§ **The task**: I need the lines below from the one with "Task: Check the select-all" down to the one with "Given: Select the Wayland graphical info item" reproduced exactly, both ends included, and nothing else.
Records for this exercise below:
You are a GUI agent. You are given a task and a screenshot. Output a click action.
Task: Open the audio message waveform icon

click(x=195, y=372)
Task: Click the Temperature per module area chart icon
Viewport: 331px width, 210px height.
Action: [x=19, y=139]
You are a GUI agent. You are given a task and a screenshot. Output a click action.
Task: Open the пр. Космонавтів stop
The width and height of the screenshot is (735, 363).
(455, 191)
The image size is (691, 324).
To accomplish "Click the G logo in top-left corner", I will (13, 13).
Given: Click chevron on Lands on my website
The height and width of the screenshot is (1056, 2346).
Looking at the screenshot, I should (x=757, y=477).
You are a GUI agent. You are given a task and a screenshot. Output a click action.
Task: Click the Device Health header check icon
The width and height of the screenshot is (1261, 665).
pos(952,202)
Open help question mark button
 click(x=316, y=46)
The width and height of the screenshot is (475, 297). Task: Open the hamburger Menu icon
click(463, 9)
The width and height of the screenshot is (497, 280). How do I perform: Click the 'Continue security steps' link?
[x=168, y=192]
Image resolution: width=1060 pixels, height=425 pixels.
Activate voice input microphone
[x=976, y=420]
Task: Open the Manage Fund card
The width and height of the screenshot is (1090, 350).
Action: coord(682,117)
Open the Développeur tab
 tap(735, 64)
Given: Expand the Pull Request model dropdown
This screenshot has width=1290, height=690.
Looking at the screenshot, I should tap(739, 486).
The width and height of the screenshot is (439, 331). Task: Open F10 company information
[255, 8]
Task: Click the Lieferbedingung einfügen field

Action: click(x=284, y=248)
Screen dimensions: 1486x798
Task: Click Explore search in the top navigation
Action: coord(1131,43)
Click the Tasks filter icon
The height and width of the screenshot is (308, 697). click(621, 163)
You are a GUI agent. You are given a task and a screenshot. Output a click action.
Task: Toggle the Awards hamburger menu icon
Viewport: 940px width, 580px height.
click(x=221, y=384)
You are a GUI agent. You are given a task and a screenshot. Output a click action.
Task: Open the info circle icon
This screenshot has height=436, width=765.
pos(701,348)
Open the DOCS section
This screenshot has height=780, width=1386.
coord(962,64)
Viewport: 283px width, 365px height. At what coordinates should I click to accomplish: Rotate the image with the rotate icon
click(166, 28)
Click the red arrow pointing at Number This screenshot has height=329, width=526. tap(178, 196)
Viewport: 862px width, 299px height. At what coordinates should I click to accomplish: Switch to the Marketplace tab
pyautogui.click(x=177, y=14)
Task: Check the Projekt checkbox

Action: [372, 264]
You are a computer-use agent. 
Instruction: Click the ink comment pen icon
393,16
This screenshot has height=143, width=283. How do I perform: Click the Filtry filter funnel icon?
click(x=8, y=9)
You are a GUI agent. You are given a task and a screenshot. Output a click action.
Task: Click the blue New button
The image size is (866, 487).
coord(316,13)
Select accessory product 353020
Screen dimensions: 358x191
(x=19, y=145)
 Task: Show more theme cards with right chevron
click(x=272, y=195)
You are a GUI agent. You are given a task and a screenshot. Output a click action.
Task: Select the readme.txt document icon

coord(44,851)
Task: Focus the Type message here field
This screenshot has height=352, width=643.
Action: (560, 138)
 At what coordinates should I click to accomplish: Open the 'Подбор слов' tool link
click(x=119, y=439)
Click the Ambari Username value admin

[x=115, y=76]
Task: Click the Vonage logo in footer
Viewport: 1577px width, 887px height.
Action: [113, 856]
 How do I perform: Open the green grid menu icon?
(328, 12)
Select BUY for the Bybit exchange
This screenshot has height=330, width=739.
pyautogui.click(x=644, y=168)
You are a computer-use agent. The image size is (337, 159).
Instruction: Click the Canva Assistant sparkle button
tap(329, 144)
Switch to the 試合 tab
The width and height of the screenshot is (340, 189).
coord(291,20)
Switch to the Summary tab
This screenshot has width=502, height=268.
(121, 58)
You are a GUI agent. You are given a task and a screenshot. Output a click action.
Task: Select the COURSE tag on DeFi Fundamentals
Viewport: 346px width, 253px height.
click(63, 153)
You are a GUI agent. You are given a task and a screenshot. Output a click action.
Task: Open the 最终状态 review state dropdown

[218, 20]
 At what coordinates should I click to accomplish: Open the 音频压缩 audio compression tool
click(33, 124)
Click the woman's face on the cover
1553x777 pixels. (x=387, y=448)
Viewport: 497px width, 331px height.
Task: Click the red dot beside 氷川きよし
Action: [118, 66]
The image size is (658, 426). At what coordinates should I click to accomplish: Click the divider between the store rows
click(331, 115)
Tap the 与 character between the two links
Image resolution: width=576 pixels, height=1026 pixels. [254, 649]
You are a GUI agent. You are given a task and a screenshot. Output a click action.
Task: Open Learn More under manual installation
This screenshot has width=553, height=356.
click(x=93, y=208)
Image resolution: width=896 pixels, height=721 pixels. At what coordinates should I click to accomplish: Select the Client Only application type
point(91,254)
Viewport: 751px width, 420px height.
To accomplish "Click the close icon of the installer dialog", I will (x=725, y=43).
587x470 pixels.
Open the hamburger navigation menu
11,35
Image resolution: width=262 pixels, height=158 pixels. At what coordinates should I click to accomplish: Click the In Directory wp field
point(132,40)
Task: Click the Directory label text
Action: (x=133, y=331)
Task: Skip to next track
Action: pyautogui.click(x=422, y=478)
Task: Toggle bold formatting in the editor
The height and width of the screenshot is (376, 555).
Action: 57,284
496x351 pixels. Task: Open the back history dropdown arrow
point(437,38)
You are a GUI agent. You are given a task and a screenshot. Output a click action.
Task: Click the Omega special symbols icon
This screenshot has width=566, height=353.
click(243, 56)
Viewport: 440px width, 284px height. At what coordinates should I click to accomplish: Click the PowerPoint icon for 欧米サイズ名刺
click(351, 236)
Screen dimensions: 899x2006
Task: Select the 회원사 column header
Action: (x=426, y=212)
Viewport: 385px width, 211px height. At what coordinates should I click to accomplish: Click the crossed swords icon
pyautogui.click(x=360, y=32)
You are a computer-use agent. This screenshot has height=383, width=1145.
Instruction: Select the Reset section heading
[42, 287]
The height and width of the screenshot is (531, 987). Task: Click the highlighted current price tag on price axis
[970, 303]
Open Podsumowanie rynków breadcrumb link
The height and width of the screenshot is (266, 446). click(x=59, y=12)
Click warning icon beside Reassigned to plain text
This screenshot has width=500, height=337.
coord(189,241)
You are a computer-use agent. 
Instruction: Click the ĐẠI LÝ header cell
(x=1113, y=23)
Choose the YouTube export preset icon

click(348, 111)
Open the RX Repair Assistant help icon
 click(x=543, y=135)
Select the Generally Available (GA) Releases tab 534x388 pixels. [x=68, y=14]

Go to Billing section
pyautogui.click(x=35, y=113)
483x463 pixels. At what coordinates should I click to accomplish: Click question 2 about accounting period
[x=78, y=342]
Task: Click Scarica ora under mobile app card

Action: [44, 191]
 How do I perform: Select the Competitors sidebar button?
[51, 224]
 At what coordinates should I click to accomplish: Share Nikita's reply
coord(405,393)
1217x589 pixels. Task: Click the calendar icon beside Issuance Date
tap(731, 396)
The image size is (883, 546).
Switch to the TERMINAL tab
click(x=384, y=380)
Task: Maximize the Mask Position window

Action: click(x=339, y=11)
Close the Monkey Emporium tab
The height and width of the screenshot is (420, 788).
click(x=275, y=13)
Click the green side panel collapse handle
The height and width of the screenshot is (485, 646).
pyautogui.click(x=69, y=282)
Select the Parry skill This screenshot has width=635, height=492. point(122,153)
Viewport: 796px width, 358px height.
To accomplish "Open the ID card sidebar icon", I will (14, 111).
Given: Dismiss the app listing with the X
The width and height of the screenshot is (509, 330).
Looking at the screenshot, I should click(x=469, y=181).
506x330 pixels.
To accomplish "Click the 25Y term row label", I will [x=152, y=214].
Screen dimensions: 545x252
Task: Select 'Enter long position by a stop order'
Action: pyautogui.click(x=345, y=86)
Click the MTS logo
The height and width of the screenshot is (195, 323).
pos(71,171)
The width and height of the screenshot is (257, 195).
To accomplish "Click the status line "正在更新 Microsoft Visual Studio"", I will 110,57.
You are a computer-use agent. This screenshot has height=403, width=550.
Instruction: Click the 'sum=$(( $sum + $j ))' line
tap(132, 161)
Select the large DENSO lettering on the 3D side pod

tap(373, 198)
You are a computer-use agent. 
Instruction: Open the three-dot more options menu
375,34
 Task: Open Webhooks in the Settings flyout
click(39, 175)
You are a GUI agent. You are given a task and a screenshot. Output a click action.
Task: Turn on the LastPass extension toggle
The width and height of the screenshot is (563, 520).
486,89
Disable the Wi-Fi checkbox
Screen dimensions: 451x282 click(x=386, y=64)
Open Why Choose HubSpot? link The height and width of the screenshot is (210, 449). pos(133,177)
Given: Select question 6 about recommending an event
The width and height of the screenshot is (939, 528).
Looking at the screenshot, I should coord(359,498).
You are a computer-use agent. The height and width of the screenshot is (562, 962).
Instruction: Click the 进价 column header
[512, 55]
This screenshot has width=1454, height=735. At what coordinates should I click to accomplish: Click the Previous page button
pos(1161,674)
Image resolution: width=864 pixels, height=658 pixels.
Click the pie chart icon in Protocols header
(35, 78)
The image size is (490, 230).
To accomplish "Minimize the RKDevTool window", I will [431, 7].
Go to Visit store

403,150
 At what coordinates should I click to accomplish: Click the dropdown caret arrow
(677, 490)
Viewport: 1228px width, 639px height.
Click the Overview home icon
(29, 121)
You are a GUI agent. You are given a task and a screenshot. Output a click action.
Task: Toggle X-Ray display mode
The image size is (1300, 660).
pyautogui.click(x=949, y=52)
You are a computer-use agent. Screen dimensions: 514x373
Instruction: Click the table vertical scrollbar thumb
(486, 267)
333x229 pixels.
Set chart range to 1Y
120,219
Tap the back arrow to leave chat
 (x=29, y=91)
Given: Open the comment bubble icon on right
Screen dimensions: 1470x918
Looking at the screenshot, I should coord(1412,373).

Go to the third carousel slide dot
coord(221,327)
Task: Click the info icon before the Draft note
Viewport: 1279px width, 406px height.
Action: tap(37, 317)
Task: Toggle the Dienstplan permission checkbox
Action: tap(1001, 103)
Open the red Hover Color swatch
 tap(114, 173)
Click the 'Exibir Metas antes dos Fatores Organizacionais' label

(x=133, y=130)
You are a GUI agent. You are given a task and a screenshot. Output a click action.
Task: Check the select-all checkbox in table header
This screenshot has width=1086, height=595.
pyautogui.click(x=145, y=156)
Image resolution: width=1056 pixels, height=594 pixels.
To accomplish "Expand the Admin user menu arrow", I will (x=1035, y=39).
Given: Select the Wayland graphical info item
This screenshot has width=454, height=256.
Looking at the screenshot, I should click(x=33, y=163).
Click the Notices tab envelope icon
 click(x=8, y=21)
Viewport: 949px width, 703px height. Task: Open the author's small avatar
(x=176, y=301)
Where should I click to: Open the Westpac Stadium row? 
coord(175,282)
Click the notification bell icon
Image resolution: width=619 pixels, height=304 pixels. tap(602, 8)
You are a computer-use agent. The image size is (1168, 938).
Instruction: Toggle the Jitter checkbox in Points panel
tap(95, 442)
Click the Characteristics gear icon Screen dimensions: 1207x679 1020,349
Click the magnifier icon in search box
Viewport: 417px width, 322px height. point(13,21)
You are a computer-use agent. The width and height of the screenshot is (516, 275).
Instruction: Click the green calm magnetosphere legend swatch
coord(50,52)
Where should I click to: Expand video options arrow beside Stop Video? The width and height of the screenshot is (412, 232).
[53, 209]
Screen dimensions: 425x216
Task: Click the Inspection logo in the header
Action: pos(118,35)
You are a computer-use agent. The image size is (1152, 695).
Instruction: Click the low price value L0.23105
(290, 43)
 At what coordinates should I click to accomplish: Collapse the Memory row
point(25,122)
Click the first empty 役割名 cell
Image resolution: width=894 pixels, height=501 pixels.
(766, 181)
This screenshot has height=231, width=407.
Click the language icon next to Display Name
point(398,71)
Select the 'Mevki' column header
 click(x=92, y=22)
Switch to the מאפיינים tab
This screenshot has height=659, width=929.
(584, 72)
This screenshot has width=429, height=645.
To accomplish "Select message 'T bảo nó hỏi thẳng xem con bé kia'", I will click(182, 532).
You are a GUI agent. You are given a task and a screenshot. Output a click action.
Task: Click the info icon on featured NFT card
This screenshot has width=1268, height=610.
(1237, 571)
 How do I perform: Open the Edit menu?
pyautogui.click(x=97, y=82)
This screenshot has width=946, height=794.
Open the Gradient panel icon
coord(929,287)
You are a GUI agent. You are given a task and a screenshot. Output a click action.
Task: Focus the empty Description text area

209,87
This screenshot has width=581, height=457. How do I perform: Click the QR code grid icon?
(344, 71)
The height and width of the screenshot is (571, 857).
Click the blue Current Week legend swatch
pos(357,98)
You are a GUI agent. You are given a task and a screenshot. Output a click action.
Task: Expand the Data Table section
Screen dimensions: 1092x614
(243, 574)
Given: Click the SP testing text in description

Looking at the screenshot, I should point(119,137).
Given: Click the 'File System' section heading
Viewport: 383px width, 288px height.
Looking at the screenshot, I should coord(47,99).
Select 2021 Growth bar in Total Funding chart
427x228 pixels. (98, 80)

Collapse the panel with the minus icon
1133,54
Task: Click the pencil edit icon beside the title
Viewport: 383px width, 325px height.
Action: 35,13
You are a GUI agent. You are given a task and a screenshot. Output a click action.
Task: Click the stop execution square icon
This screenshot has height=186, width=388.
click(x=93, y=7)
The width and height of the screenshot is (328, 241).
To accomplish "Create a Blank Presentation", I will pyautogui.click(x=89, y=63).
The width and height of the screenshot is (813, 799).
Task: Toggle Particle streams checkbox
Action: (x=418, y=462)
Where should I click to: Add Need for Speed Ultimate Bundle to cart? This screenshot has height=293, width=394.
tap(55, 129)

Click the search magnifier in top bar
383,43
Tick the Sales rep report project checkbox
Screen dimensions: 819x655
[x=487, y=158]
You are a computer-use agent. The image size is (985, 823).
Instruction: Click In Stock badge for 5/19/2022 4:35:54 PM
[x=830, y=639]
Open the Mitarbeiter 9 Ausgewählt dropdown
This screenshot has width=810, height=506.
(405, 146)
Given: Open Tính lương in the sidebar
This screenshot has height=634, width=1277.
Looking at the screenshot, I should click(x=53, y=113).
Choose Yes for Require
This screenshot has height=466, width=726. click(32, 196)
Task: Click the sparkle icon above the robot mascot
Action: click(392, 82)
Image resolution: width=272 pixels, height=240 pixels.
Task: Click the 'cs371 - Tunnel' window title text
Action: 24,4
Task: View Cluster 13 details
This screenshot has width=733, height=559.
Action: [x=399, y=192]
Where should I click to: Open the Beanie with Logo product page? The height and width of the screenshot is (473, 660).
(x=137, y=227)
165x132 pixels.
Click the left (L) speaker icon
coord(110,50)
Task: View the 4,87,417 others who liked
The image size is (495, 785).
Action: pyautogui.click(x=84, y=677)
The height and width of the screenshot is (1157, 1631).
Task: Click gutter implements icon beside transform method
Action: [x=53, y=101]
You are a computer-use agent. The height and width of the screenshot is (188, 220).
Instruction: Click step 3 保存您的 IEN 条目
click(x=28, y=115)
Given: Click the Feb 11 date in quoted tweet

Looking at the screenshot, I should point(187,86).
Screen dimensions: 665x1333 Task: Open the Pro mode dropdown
End of Records for this exercise.
§ **Exercise result**:
Task: Check the select-all checkbox in table header
This screenshot has width=1086, height=595.
pyautogui.click(x=145, y=156)
Image resolution: width=1056 pixels, height=594 pixels.
To accomplish "Expand the Admin user menu arrow", I will (x=1035, y=39).
Given: Select the Wayland graphical info item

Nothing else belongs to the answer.